Set down, word for word, the stretch of lines from the one containing "Click comment icon on Smart Campuses article" to the end of the records below.

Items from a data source
-------------------------

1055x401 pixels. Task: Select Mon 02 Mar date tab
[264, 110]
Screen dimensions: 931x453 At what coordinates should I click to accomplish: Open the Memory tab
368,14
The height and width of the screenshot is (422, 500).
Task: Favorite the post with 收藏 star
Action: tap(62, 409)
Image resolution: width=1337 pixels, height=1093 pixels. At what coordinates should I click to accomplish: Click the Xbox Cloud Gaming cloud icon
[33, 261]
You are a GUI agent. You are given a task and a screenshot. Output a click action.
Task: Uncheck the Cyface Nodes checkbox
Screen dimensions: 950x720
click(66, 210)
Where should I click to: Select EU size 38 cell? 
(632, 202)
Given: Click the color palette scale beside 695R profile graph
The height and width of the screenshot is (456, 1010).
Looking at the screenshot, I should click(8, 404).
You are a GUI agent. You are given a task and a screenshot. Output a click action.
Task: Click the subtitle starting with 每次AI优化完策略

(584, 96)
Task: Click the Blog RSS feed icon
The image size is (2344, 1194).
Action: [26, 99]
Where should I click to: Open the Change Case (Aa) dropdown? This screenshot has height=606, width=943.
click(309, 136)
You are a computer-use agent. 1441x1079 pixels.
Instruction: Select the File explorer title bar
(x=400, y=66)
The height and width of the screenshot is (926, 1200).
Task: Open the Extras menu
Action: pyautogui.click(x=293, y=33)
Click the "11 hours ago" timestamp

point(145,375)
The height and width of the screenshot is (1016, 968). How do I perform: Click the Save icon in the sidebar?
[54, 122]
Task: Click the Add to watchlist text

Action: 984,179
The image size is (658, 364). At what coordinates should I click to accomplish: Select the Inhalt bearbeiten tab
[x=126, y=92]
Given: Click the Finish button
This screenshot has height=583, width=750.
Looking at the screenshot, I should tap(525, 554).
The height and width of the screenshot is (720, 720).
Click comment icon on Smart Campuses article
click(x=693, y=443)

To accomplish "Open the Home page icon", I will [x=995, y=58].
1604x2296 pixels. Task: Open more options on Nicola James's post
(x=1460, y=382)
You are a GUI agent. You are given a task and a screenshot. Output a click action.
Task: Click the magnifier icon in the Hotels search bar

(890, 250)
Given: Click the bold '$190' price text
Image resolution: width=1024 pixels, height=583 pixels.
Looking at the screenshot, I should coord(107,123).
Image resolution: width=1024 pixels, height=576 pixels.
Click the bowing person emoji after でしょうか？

-------------------------

# Solution to this exercise:
Click comment icon on Smart Campuses article
click(x=693, y=443)

To accomplish "Open the Home page icon", I will [x=995, y=58].
1604x2296 pixels. Task: Open more options on Nicola James's post
(x=1460, y=382)
You are a GUI agent. You are given a task and a screenshot. Output a click action.
Task: Click the magnifier icon in the Hotels search bar

(890, 250)
Given: Click the bold '$190' price text
Image resolution: width=1024 pixels, height=583 pixels.
Looking at the screenshot, I should coord(107,123).
Image resolution: width=1024 pixels, height=576 pixels.
Click the bowing person emoji after でしょうか？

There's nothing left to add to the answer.